Just a week after Swindon Borough Council suggested doubling the number of plastic bags used for throwing away rubbish, we now have an even less efficient suggestion from a local resident: freeze your rubbish, then put it in your wheelie the night before collection. Ms Harris, whose idea this is, seems to be rather proud of her ‘logic’ in coming up with this idea.
I’ve done it ever since I’ve had a wheelie bin and I’ve never had maggots. It was an idea I just came up with myself. My husband says I apply logic to everything and it doesn’t always work, but this does.
It’s such a great idea, I’m thinking of buying an industrial freezer and providing, for a reasonable fee, maggot protection services to my neighbours…. On second thoughts, perhaps not. Let’s examine Ms Harris’ logic.

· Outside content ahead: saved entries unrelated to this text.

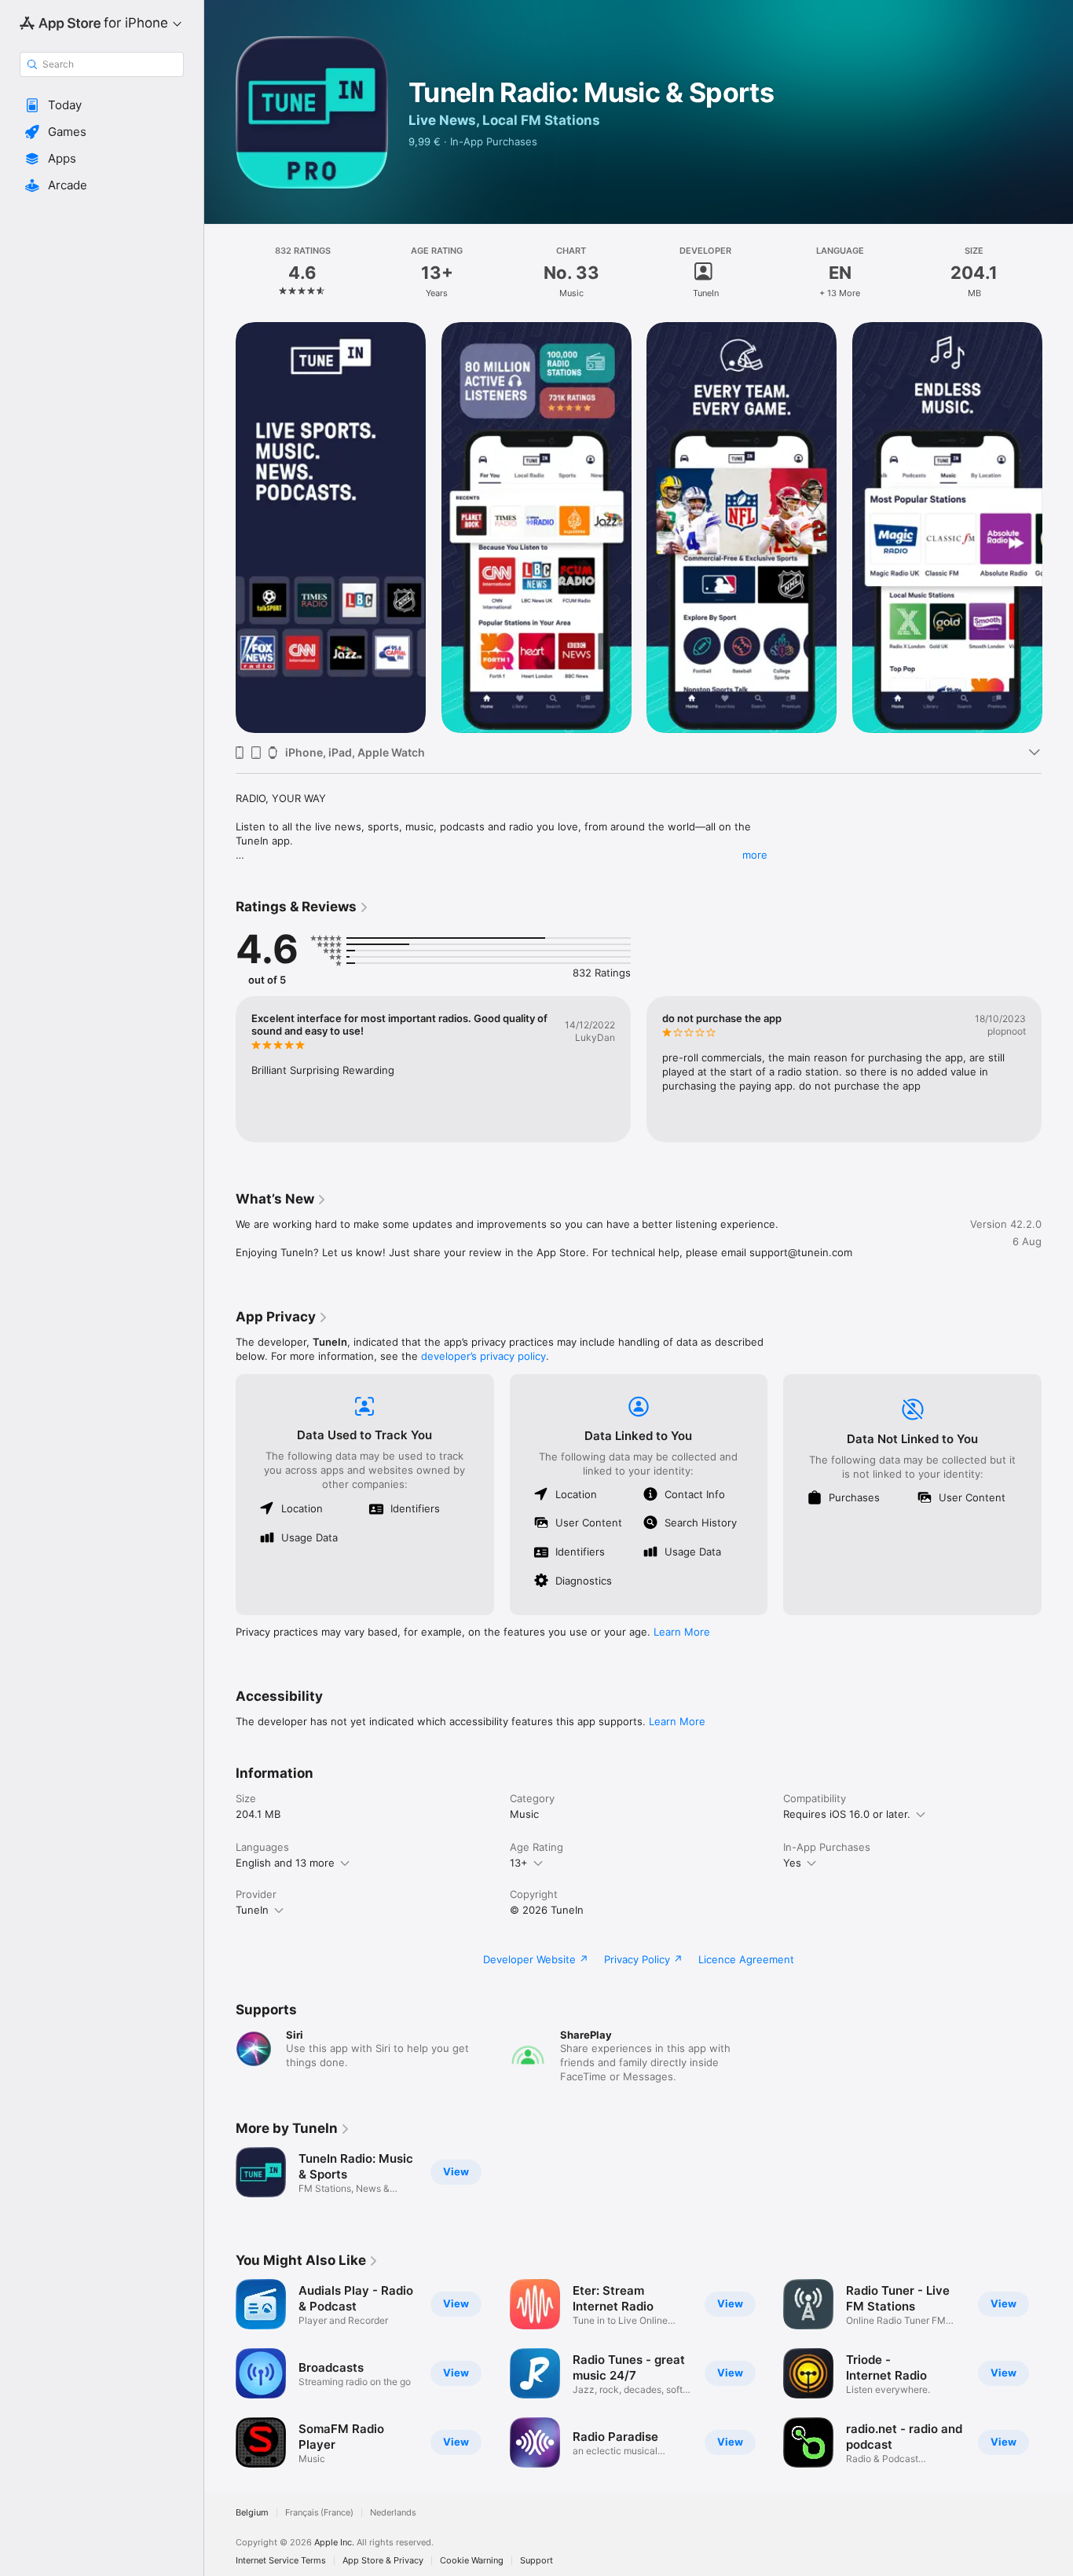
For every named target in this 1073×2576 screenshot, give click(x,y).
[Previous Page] (220, 527)
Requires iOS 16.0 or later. (846, 1814)
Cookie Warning (472, 2560)
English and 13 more (285, 1862)
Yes (792, 1862)
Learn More (682, 1631)
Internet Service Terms (281, 2560)
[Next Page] (1057, 527)
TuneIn (252, 1910)
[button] (101, 105)
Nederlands (393, 2512)
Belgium (252, 2512)
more (754, 854)
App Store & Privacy (382, 2560)
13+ (519, 1862)
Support (536, 2560)
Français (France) (319, 2512)
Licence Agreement (746, 1959)
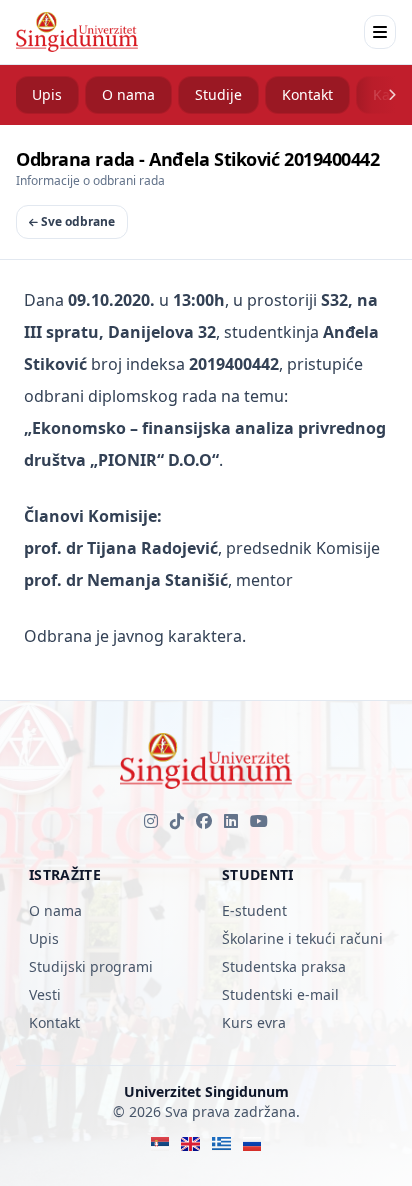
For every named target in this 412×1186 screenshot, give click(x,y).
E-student (254, 910)
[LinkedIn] (231, 821)
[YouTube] (259, 821)
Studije (218, 94)
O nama (128, 94)
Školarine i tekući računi (302, 938)
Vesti (45, 994)
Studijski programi (91, 966)
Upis (47, 94)
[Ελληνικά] (221, 1144)
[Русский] (252, 1144)
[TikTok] (177, 821)
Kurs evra (254, 1022)
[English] (190, 1144)
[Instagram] (151, 821)
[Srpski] (160, 1144)
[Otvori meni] (380, 32)
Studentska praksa (284, 966)
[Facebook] (204, 821)
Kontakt (307, 94)
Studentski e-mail (280, 994)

It’s simple. Instead of throwing away old plastic containers, that you get things like strawberries in, keep them. Put all your scrap foods and bits and bobs from your plate into the container…
That assumes you buy sufficient amounts of overpackaged food to store the scrap food in. It also assumes that the problem waste is sufficiently dry not to leak out of the container.
then put them in the corner of the freezer.
The corner of the freezer? Just how big a freezer is this? Someone cooking meals daily could easily generate more than just a ‘corner’ of waste in one fortnight. Those not doing serious cooking but reheating pre-packaged food are likely to have large amounts of bulky soiled packaging even less suitable for this treatment. And placing waste in proximity to waste: I’m sure the Health & Safety wonks would have a fit about that. Freezing significantly slows the decay process, it doesn’t totally stop it.
Anything frozen will not attract vermin or maggots or anything.
In a fortnight, true, but until it freezes you’ve got waste potentially oozing whatever contamination it already has over food in the freezer.
I’ve done it ever since I’ve had a wheelie bin and I’ve never had maggots.
There’s as much sense to that as there would be to burning all food just to avoid the risk of it being undercooked. Admittedly, the council’s own suggestion of double-wrapping rubbish is not much better.
According to Swindon Borough Council’s own figures, each week’s rubbish collection costs less than 75p per household.* Anything that costs more to prevent the maggot infestations is a step backwards in efficiency from the well-known Victorian solution to the problem.†
*Up to 1 tonne of rubbish per household per year with the cost of collection in 2004/05 (in the era of weekly collections) £38.62 per tonne.
†Yes, I know just a minority of households have suffered wheelie bin infestation, but the council’s advise is to everyone, not just the afflicted few.